■ **WHAT TO WORK ON**: Each line from the one that contains "Where should I click to: Click the magnifier" to the last line of the records below must be restated word for word.

Items listed in a dataset

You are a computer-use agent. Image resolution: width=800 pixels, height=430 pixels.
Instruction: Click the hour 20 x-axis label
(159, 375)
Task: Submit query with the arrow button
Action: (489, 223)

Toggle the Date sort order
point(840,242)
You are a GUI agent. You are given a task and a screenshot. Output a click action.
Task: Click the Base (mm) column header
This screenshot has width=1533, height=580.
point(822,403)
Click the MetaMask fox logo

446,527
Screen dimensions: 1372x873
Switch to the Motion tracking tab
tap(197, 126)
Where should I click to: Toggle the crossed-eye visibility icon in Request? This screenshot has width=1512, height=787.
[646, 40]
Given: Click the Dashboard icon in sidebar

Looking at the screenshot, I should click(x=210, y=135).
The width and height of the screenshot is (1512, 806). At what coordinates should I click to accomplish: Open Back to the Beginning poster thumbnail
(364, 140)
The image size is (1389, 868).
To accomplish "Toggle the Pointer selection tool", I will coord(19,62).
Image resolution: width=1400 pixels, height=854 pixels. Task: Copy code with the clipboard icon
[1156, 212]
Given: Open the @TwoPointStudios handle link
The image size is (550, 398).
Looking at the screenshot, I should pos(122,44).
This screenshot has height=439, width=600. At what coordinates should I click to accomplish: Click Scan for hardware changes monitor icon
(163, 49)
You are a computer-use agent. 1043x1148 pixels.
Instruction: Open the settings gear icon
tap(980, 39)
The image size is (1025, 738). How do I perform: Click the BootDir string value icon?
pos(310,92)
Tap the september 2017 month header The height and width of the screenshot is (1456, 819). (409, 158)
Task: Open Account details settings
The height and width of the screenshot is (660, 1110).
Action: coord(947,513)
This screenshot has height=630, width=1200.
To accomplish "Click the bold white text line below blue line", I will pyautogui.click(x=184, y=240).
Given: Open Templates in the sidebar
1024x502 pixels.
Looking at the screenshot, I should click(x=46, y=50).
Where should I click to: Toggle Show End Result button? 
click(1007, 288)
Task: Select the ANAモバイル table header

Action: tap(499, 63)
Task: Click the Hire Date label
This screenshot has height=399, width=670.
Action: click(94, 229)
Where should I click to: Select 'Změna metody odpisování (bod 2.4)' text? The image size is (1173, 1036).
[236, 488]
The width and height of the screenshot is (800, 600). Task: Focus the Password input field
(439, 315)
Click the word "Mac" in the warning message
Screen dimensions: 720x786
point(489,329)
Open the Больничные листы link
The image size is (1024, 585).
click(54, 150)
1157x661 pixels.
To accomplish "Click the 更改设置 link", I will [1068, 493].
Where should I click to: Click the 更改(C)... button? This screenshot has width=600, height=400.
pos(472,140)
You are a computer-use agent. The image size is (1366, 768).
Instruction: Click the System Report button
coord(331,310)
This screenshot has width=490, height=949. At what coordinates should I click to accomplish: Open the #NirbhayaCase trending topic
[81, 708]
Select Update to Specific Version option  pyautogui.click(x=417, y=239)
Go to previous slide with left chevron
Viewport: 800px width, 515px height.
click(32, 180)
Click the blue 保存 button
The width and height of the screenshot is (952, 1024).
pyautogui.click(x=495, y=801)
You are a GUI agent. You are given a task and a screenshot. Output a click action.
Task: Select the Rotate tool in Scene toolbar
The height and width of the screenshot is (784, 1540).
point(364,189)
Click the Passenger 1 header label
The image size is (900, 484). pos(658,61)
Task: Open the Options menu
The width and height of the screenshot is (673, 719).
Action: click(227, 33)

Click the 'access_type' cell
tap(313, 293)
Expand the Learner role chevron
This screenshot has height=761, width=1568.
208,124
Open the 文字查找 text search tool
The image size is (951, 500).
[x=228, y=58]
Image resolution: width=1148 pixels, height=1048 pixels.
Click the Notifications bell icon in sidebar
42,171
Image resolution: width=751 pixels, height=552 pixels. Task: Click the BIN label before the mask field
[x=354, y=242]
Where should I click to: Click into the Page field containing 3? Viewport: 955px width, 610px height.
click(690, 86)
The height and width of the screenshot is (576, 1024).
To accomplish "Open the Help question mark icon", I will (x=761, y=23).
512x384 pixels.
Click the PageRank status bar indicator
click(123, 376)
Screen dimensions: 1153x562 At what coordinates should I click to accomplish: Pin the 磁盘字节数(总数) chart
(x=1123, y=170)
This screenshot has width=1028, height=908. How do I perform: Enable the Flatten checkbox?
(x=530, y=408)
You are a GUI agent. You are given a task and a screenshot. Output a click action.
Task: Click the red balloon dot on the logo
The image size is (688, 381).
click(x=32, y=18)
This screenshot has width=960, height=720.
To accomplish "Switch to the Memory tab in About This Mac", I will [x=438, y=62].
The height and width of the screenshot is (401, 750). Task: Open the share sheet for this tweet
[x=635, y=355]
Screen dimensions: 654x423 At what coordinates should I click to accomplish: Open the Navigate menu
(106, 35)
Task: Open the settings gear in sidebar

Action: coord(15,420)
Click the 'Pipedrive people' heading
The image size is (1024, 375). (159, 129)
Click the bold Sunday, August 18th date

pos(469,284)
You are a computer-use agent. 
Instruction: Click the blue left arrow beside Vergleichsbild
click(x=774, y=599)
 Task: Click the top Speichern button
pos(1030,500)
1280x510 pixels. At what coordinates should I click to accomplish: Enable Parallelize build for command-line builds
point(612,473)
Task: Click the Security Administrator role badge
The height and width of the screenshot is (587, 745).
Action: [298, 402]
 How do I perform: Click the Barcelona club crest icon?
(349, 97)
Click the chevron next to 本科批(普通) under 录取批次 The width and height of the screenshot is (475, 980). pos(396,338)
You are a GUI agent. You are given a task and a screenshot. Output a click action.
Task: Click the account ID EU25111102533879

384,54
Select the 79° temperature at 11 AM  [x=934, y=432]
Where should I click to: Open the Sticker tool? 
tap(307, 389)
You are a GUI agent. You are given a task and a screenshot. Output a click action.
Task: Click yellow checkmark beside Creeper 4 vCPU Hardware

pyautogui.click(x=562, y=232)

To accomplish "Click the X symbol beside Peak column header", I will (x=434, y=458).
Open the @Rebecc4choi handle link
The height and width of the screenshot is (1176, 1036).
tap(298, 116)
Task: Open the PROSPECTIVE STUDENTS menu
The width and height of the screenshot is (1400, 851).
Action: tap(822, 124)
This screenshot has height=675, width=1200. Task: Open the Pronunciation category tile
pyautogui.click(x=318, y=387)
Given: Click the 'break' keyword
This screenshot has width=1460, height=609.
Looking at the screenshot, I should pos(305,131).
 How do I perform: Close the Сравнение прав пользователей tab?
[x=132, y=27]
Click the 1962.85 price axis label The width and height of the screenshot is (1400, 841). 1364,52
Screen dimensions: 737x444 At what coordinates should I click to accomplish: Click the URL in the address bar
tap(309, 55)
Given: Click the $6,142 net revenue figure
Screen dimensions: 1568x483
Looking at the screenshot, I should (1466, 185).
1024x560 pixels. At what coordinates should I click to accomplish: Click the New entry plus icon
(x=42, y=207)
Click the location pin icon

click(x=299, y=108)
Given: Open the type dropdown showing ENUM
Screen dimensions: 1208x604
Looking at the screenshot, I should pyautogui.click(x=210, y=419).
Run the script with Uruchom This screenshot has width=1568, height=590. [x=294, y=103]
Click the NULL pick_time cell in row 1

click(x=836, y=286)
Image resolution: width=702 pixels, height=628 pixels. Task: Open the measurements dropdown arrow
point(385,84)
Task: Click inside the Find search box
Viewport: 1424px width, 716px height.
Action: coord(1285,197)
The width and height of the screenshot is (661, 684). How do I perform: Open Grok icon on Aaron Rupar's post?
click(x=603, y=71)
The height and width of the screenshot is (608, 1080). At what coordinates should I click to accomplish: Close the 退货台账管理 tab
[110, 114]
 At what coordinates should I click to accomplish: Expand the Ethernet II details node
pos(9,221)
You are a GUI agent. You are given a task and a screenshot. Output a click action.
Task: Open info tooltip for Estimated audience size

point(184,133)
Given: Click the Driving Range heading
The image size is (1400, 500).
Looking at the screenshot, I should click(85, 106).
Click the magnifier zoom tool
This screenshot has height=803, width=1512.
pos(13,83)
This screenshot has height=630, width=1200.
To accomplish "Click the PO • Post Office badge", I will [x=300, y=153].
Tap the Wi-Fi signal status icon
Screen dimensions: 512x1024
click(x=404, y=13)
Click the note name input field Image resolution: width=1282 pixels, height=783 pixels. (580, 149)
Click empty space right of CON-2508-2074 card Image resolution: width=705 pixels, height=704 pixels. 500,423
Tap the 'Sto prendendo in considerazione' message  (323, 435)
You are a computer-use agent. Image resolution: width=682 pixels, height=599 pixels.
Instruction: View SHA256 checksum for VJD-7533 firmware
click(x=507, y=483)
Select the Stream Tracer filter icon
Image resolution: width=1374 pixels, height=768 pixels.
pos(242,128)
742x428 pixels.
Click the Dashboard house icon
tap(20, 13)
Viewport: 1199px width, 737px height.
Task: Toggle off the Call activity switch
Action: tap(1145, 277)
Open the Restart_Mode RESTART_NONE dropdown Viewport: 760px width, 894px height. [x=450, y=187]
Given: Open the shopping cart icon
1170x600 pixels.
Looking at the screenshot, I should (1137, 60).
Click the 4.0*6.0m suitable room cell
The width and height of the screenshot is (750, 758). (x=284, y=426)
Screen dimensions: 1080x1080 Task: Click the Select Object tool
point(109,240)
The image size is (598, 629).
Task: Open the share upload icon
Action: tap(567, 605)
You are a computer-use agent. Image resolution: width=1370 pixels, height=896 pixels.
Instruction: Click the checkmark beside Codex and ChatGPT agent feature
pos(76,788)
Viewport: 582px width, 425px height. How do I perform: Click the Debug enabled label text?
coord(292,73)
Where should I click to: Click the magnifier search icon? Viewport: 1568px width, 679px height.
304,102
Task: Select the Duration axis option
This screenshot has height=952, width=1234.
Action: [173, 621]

■ **RESPONSE TO THE EXERCISE**:
Where should I click to: Click the magnifier search icon? Viewport: 1568px width, 679px height.
304,102
Task: Select the Duration axis option
This screenshot has height=952, width=1234.
Action: [173, 621]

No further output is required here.